Timmy Duggan (Garmin) led the chase as the peloton whittled to around 20 riders on the climb. The favorites were there. Levi Leipheimer (Radioshack) sat third wheel. George Hincapie (BMC) and Craig Lewis (HTC-Columbia) made the selection, along with Chris Horner (Radioshack), Jeff Louder (BMC) and Ted King (Cervelo TestTeam).
Just like a year ago, Hincapie jumped out of the chase when the road pitched above ten percent near the top of the climb. Leipheimer and Reijnen followed and the trio went over the summit 7:00 down on King and 20 seconds ahead of what became a nine-rider selection.
King’s gap sank below four minutes with 14 miles remaining and he stood out of the saddle as he climbed over a series of five steep, quarter-mile ramps leading to the start/finish. “I was cramping,” King said. “I could not go any harder than I was.”
Leipheimer sat on his companions’ wheels down the rolling descent to town and the group lost its urgency quickly. The nine riders absorbed Hincapie, Leipheimer and Reijnen before they started the 2.5-mile finishing circuits. They trailed King by 3:41 at the start/finish.

In the chase, Carter Jones (Jelly Belly) countered the catch at the final corner before the start/finish. “I talked to (Carter) and he said he felt good, so I told him to just follow the moves,” Reijnen said. “Then I looked up and he was alone off the front.”
Bookwalter was not to be denied and led the group onto Jones’ wheel a half-mile later. Chris Baldwin (UnitedHealthcare-Maxxis) had a go at reversing a down season when he followed Jones’ move with a dig of his own and was nearly out of sight when he came through the line with two laps to go. Again Bookwalter drew the escapee back after less than a mile, selling himself for defending champion Hincapie. Lurking in second and third wheel were Phinney and Chris Horner (Radioshack), unwilling to pull the group to their teammate, who led by two minutes when the bell rang.

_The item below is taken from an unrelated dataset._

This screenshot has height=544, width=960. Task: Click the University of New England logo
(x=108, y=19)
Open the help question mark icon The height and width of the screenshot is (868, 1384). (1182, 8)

“I felt really good today and had good legs, which is not always the case on a national championship day,” said Bookwalter.

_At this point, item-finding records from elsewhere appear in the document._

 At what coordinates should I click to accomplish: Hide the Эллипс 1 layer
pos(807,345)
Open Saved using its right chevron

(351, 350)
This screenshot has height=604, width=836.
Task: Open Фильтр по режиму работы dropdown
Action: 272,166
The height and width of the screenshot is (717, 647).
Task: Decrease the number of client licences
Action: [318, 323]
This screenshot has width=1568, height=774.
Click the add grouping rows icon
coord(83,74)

King rode cross-eyed into the final lap, the confidence of his U23 championship ride driving him on. At 5:44 p.m. local time, he rode onto the finish straight, pumped his fists in the air and pointed to the Trek-Livestrong logo on his black jersey as he made history. With his win, King became the youngest national professional road race champion in the 25-year history of the event and capped a weekend sweep for his development team.
Two minutes later Horner jumped away from the chase group 300 meters from the finish on a small rise leading to the final corner. Reijnen and Candelario grabbed his wheel onto the downhill run-in to the line and the Candelario came around both riders to secure the second consecutive road race silver medal for Kelly Benefit Strategies.

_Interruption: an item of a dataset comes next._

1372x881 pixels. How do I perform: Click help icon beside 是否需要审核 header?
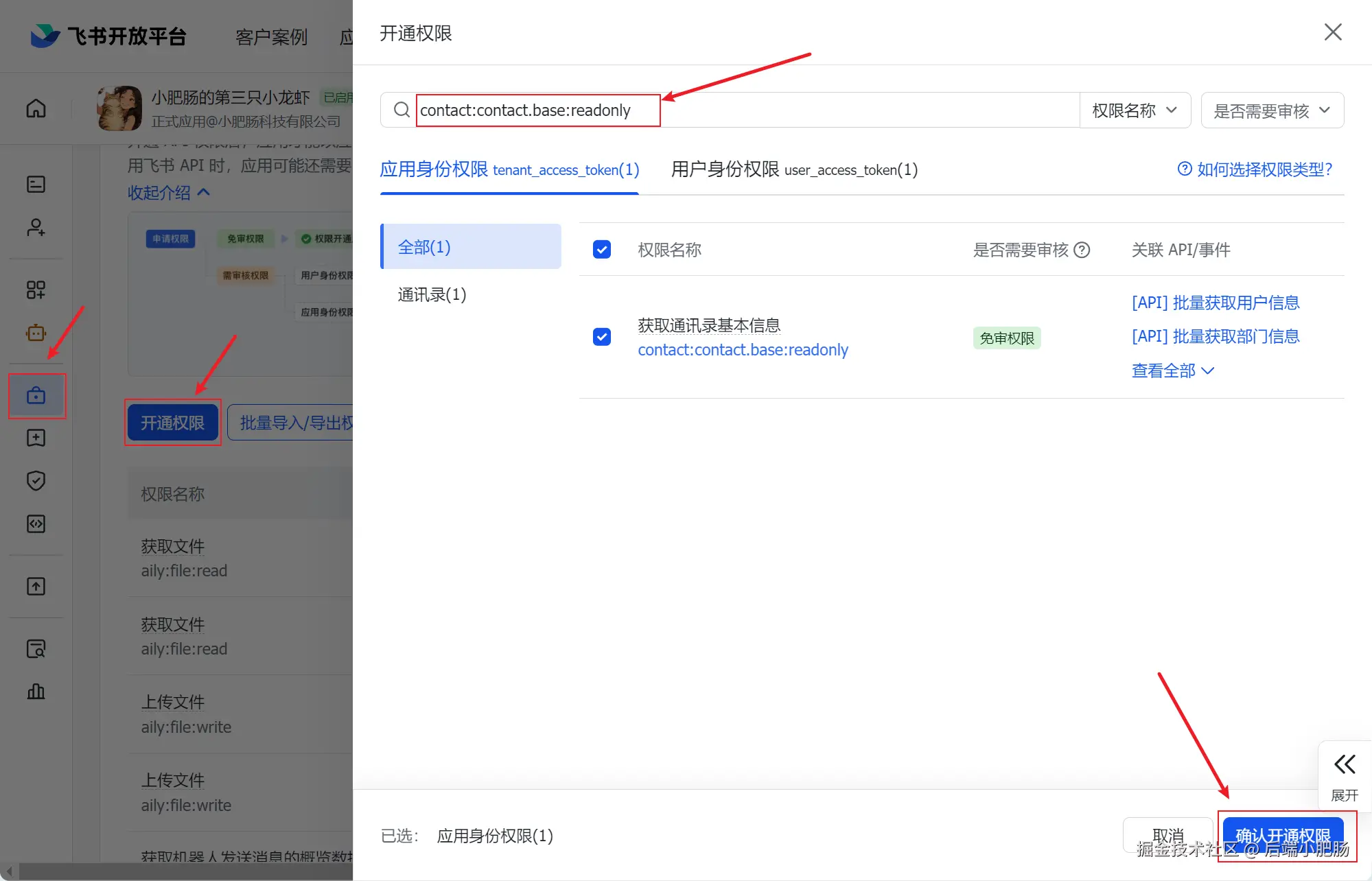pos(1082,250)
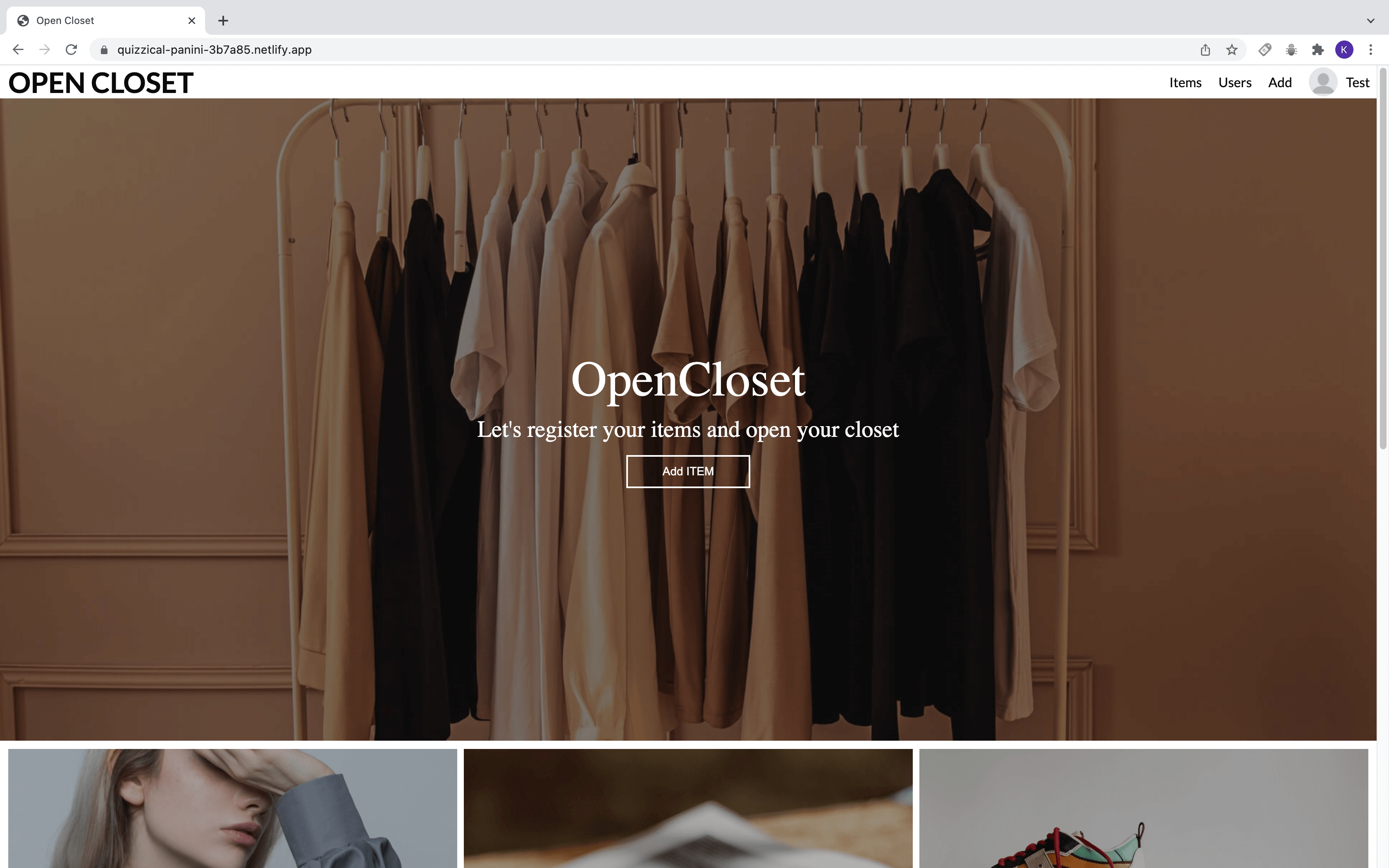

“The race played out a little easier than in years past,” said Candelario, known more for his exploits on flatter parcours than the Greenville circuit. “I got second today and it was a great result for the team … it’s always nice to get on the podium, but we wanted to win pretty bad.”
Reijnen slotted in for third, a breakthrough ride for the third-place finisher at July’s Tour of Quinghai Lake. “Whether I had good legs or not, I wanted to ride an aggressive race,” said Reijnen, who admitted the chase left King too long a leash in the end. “The big teams didn’t take control and that bit us in the butt.”
RadioShack director Johan Bruyneel called King after the finish to congratulate his young rider and give him the go-ahead to announce his move to the ProTour with RadioShack in 2011.
“He congratulated me,” King said. “To win both jerseys for Trek-Livestrong is pretty special.”